Problem details: Copy exactly and only the lines running from the one that contains "Instruction: Click the My Account home icon" to the final line of the data below, without the pictures.

━━━━━━━━━━━━━━━━━━━━

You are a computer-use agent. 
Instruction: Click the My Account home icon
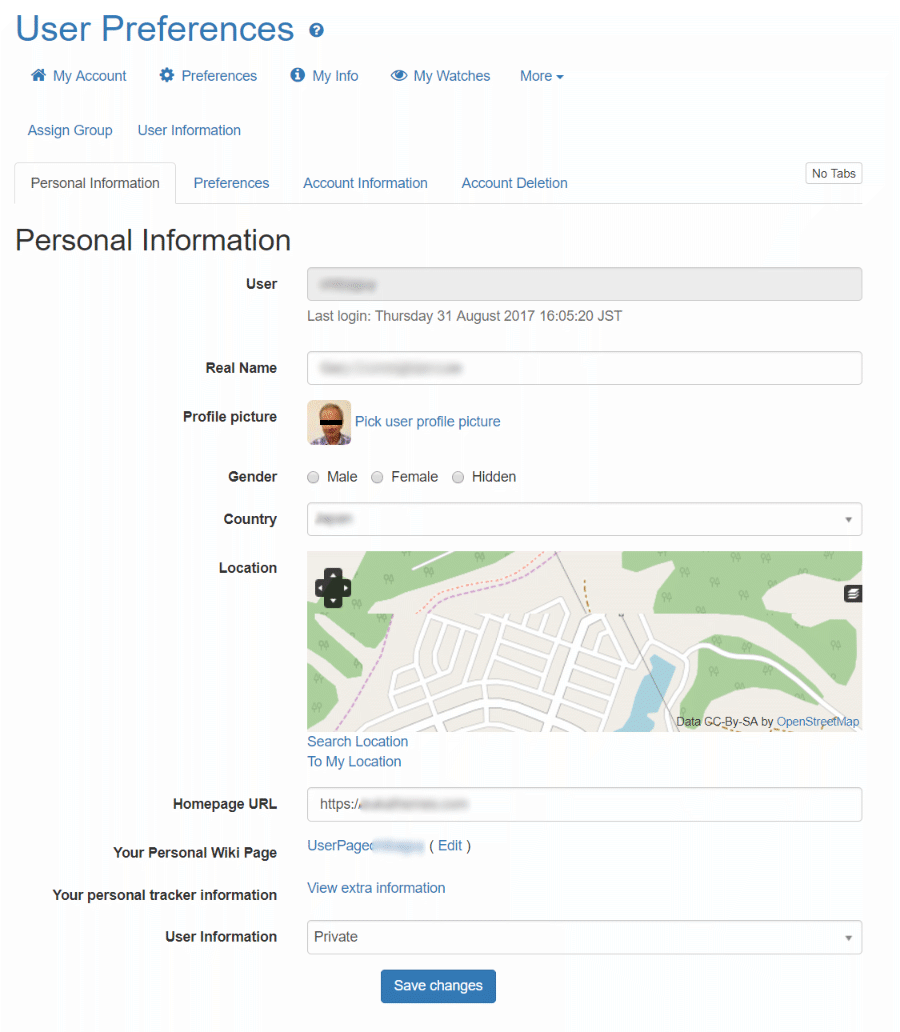click(x=39, y=75)
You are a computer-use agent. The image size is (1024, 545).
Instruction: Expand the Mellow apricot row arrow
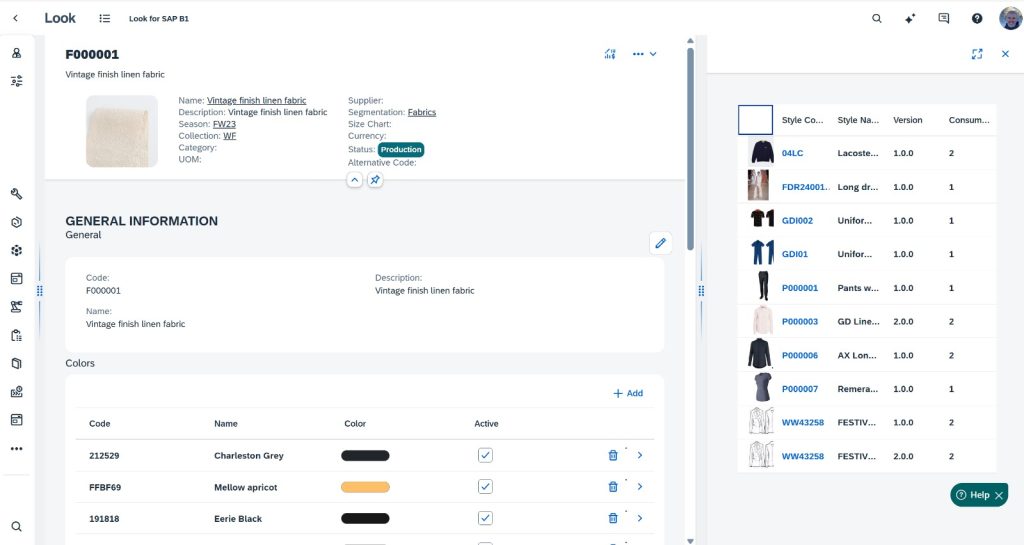639,487
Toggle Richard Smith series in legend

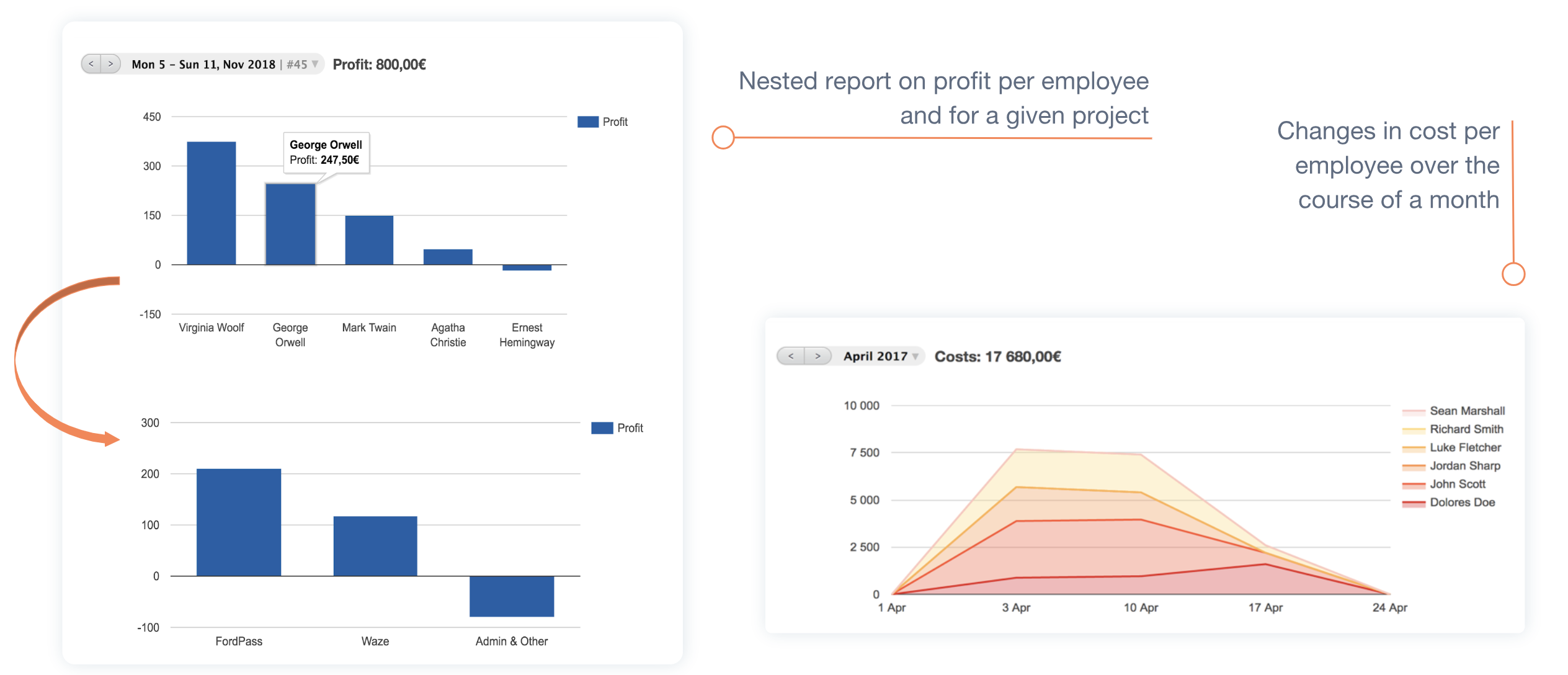coord(1453,429)
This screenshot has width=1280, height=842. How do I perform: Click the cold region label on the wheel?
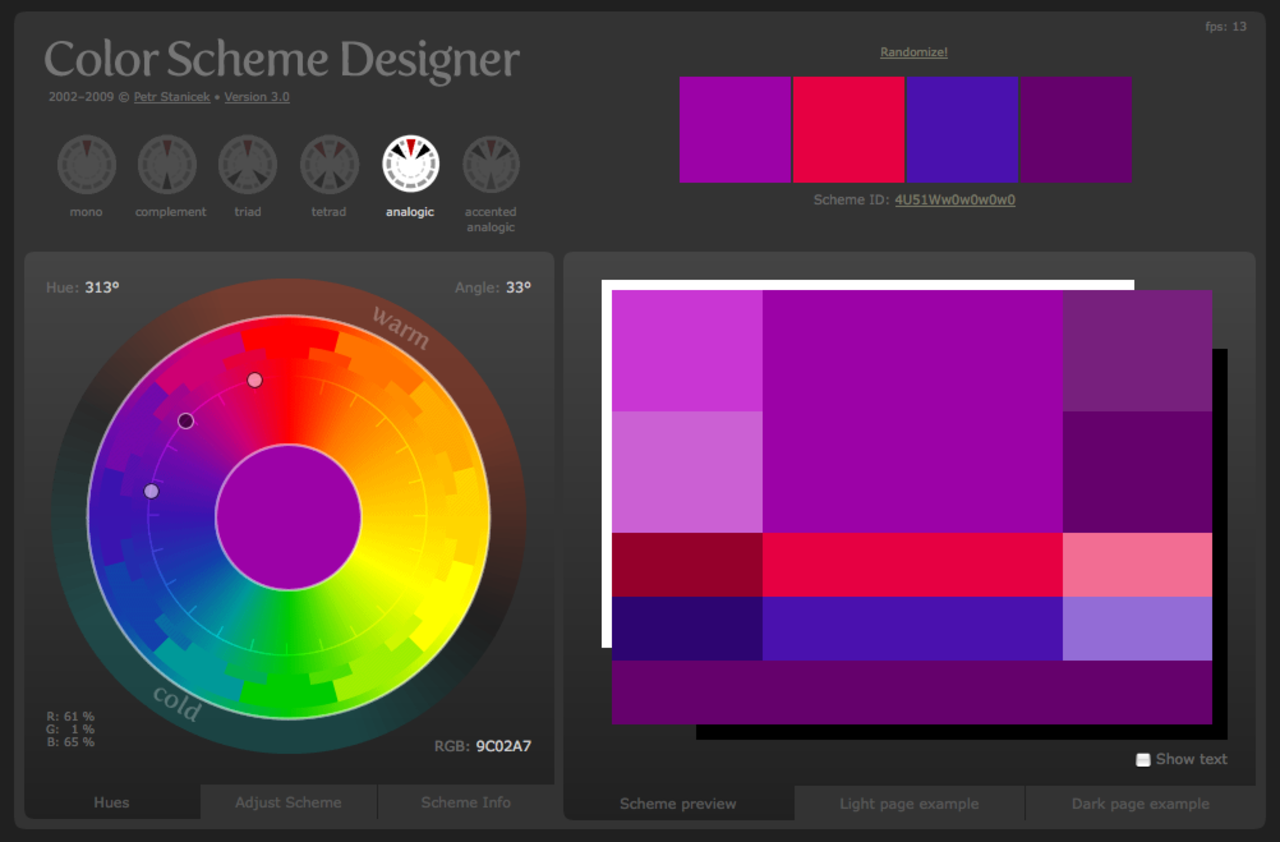176,706
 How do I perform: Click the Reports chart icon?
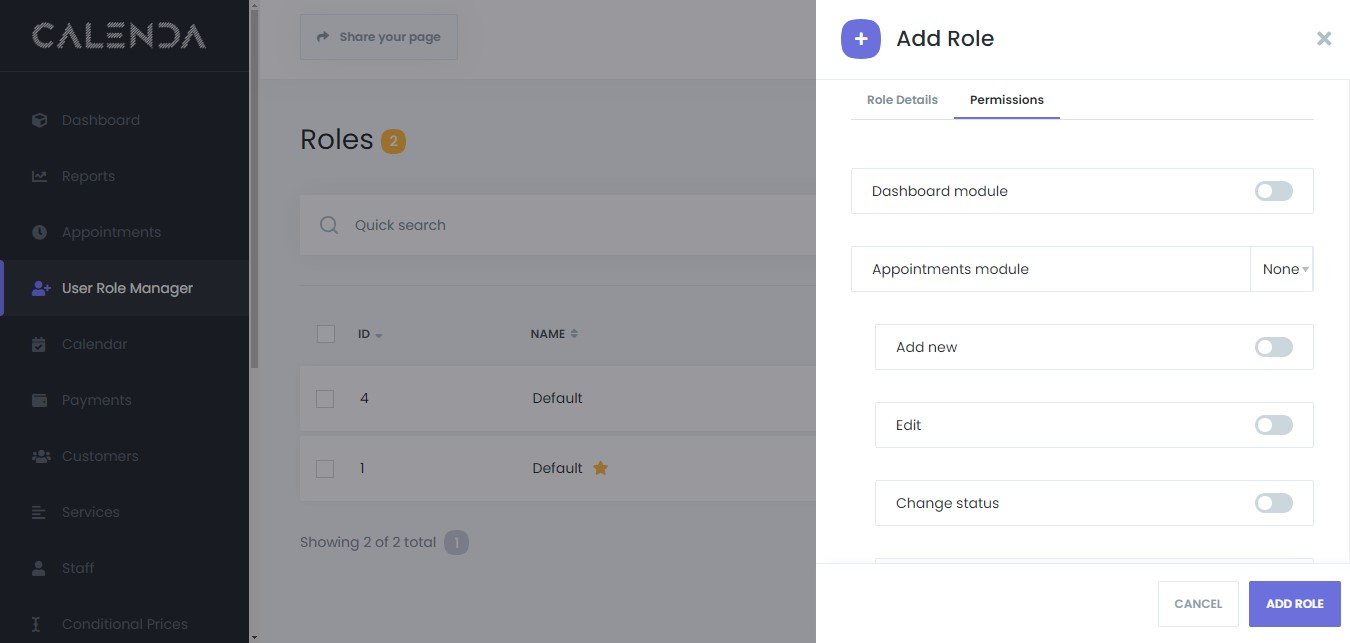40,176
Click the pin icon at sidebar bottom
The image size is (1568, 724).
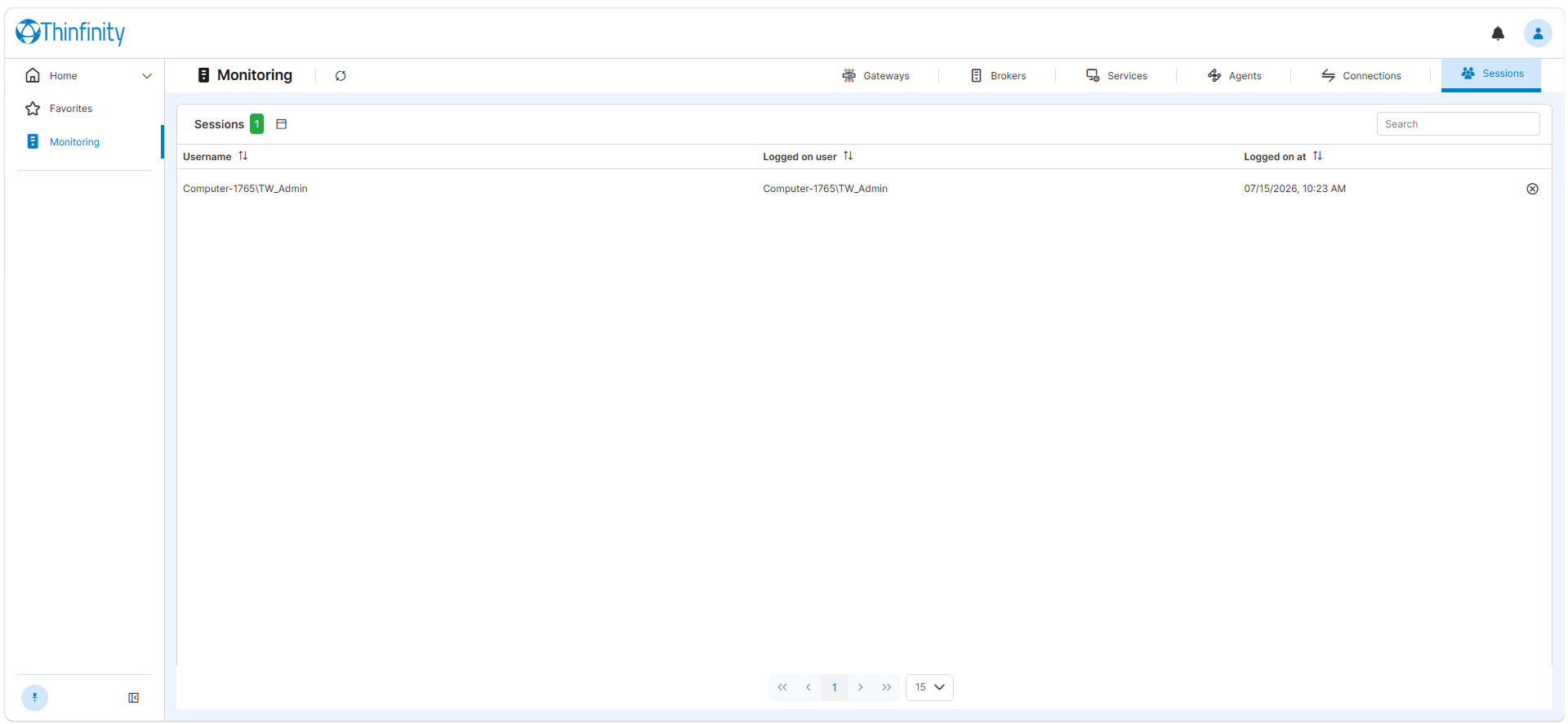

━━━━━━━━━━━━━━━━━━━━

Reply to the task:
Instruction: Click the My Account home icon
click(x=39, y=75)
You are a computer-use agent. The image size is (1024, 545).
Instruction: Expand the Mellow apricot row arrow
639,487
Toggle Richard Smith series in legend

coord(1453,429)
This screenshot has width=1280, height=842. How do I perform: Click the cold region label on the wheel?
176,706
 How do I perform: Click the Reports chart icon?
40,176
Click the pin icon at sidebar bottom
The image size is (1568, 724).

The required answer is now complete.